Ontvangen 5 juli 2022
De ondergetekende stelt het volgende amendement voor:
In artikel I, onderdeel C, wordt aan het voorgestelde artikel 35, vierde lid, een zin toegevoegd, luidende:
Indien het college eenmalige energietoeslagen verleent, worden deze ten minste ook verleend aan een uitwonende mbo- student of een uitwonende ho-student als bedoeld in de Wet studiefinanciering 2000 die is ingeschreven voor het volgen van een voltijdse opleiding, die woont in een zelfstandige woning als bedoeld in artikel 234 van Boek 7 van het Burgerlijk Wetboek en die aantoonbaar zijn eigen energierekening betaalt.

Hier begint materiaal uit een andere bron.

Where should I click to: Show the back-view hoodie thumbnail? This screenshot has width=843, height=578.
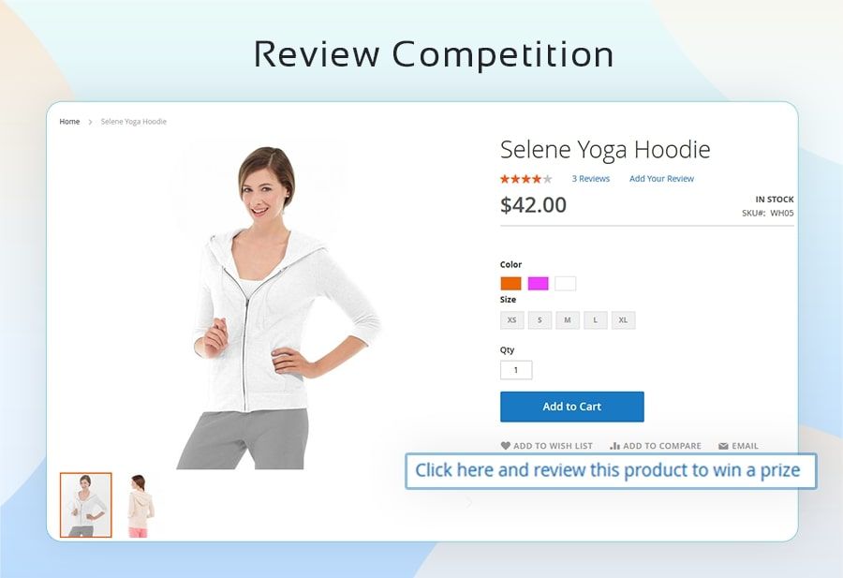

Met dit amendement beogen indieners de – de facto – uitgesloten groep studenten als verplichte doelgroep aan te merken voor de toekenning van de energietoeslag. Gemeenten kunnen een eenmalige energietoeslag toekennen en hebben beleidsvrijheid omtrent de doelgroepen. Wanneer gemeenten de energietoeslag toekennen, komen ten minste uitwonende mbo-studenten of uitwonende ho-studenten die een voltijd opleiding volgen, die in een zelfstandige woning wonen en aantoonbaar hun eigen energierekening betalen ook in aanmerking.
Ook studenten lijden onder de inflatie en stijgende energielasten. Initiatiefnemers achten het noodzakelijk om ook studenten hiervoor te compenseren.
Dit amendement dient als ondergrens voor de toekenning van de energietoeslag aan studenten. Het is aan de beleidsvrijheid van gemeenten om de regeling tevens open te stellen aan bijvoorbeeld deeltijdstudenten en/of uitwonende studenten die in studentenkamers blijven.
Deze uitbreiding kost circa zestig miljoen euro die wordt gedekt uit de meevallers bij de gasbaten door de hoge gasprijzen. Dit bedrag wordt toegevoegd aan het Gemeentefonds.